Start a conversation

TCP ports and options related to Acceleration

Summary

Some specifics regarding acceleration port requirements

Overview

Acceleration requires certain ports to be allowed between the communicating Exinda devices. If there are any issues with acceleration, make sure the following ports are open:

TCP port 8013 - WAN Memory Sync: Connections between Exinda appliances on this port allow the WAN Memory cache to be synchronized.
TCP port 8014 - Exinda Community: Connections between Exinda appliances on this port allow Exinda appliances to communicate knowledge of other Exinda appliances to each other.

Also, some TCP options will be inserted into the packet's header which will also be required for acceleration to work. If the above ports are open, make sure the following options are not being stripped from the packet headers:

TCP option 230 - ExOS version 6.4.4 and later.
TCP option 30 - ExOS version 6.4.3 and earlier.

Acceleration TCP Options Mode - Specifies which option code to use in tagging accelerated packets.Historically, Exinda appliances used TCP option 30, however, TCP option 30 has be assigned to indicate multi-path TCP. Exinda started using 230 in v7.0.

  • 30+230: Send 230 where possible, 30 when unsure, accept both (default) - The system will respond with whatever the remote used. If both options 230 and 30 are available, option 230 will be used. This is the best choice when some of your appliances are v7.0 and later and some are v6.x and earlier. This is a compatibility mode.
  • 230: Send and accept options 230 only - Only option 230 will be used. Packets with option 30 will not be looked at. Use this when all your appliances are v7.0 and later.
  • 30: Send and accept options 30 only - Only option 30 will be used. Packets with option 230 will not be looked at. Use this when all your appliances are earlier than v7.0.
  • 230-compat: Send options 230, accept incoming options 30 - Always sends using option 230 and uses compatibility mode for receiving packets, that is, it will handle receiving both option 230 and option 30.
  • 30-compat: Send options 30, accept incoming options 230 - Always sends using option 30 and uses compatibility mode for receiving packets, that is, it will handle receiving both option 230 and option 30.

Multi-Path TCP (MPTCP) Acceleration Bypass - Specifies whether to attempt acceleration if the traffic is identified as multi-path TCP and falls into an acceleration policy.

** EXERCISE REQUIREMENTS **
1 > Condense the paragraph of the Exinda acceleration page that begins "Also, some TCP options" into one shorter sentence that keeps its main facts.
2 > Write the next part of the Exinda acceleration page, picking up after its final sentence on Multi-Path TCP acceleration bypass.
The listing that follows is separate from the Exinda acceleration page.

** DATA LISTING **
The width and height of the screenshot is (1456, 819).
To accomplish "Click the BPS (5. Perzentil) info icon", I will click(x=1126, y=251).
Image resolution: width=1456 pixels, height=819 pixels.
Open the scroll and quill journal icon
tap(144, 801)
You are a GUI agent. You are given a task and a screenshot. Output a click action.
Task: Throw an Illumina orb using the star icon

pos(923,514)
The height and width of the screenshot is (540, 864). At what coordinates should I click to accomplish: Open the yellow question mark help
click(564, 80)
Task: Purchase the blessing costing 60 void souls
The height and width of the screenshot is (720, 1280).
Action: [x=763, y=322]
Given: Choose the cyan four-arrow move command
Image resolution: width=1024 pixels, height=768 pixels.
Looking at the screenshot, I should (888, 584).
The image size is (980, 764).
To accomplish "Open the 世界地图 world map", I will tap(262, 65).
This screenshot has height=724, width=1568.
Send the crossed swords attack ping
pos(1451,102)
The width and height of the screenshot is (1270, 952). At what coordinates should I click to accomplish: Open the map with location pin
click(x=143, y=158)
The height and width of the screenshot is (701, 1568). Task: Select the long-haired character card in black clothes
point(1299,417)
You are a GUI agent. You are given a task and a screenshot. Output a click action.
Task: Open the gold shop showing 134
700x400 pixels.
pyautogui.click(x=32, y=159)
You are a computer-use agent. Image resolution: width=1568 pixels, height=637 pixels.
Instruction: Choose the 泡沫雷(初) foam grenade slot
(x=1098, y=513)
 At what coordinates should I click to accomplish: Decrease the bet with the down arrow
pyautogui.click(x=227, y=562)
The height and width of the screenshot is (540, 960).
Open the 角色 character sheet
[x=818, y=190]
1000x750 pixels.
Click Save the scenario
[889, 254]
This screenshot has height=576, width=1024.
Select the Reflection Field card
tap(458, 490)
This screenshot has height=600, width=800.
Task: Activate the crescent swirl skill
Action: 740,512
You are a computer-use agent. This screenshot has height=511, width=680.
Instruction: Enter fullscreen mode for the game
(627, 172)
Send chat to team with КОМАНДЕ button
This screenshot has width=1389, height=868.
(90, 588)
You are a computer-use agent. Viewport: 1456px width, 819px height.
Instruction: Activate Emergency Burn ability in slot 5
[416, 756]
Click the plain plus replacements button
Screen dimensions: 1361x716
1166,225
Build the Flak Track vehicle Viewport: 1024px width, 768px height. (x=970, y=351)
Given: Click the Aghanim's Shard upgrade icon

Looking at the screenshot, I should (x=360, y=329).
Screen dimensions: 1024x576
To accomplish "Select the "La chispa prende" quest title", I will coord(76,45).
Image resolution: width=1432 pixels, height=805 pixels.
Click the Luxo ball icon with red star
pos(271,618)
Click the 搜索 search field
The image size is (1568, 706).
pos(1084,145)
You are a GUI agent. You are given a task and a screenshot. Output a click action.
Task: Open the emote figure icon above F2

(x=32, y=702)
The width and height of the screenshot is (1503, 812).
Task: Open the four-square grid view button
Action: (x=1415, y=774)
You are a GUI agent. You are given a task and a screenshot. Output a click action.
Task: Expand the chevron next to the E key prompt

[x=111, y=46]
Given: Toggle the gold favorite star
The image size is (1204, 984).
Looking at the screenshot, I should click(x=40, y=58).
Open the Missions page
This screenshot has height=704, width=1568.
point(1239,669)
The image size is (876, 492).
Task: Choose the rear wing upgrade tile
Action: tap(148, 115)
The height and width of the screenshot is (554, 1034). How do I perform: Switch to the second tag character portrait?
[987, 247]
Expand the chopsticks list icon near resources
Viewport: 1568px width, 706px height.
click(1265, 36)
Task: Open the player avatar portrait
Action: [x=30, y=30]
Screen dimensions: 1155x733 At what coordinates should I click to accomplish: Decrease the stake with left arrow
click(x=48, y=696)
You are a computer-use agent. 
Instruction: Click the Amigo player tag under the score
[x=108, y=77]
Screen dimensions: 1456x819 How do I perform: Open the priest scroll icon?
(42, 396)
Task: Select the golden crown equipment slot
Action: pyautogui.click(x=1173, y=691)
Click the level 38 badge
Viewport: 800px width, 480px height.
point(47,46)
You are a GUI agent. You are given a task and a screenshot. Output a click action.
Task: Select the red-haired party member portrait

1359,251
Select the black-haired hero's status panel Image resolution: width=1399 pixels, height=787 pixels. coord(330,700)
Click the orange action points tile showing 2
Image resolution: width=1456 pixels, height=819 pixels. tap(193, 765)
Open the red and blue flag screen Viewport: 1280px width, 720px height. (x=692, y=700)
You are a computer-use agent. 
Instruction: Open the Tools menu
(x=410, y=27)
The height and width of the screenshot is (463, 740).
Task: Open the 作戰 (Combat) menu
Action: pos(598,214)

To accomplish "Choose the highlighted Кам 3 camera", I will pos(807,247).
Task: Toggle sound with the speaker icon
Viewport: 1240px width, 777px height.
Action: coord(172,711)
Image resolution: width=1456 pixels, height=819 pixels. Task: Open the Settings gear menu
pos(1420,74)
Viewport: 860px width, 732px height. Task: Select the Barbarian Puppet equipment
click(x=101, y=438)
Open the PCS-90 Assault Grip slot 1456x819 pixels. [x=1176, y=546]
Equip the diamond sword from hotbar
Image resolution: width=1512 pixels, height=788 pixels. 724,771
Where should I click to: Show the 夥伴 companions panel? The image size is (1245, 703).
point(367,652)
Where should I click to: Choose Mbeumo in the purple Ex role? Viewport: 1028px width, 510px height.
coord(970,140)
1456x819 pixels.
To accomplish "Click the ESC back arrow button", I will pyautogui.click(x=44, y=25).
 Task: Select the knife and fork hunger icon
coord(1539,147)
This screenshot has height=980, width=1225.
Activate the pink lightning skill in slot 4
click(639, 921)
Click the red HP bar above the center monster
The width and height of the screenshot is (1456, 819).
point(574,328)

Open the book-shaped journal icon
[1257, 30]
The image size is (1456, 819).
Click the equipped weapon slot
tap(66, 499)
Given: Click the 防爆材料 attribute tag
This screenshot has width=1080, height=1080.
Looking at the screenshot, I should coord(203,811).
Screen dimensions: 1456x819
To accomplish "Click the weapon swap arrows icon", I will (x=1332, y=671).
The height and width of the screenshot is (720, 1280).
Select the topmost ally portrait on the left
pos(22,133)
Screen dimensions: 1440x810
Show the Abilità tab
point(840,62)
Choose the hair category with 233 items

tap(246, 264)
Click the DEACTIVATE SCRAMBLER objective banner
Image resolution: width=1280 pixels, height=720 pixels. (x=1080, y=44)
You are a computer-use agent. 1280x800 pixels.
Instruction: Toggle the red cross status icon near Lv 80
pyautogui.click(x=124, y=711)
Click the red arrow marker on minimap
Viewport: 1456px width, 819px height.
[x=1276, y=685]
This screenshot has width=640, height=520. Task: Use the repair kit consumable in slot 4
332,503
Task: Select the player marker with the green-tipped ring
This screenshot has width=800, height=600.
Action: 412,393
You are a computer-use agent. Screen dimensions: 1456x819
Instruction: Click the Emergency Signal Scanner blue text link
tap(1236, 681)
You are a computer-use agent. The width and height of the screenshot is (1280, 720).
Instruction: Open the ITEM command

** ANSWERS **
1 > Acceleration also needs certain TCP options inserted into packet headers, so if the required ports are open, confirm that these options are not being stripped.

2 >
  • When enabled and the traffic falls into an acceleration policy, multi-path TCP flows are not accelerated. The multi-path TCP options are not stripped and the flows will continue to work in a multi-path TCP fashion.
  • When disabled and the traffic falls into an acceleration policy, the multi-path TCP options will be stripped and acceleration will be attempted.
  • When the traffic does not fall into an acceleration policy (regardless of this setting), the multi-path TCP options with not be stripped and the flows will work in a multi-path TCP fashion.

End Acceleration (no acceleration on the LAN) - Forces acceleration to end on this appliance.

  • When enabled, any incoming acceleration connections on the WAN will be terminated at this appliance and no attempt will be made to find another appliance out the LAN interface. This has no effect on accelerated connections arriving on the LAN.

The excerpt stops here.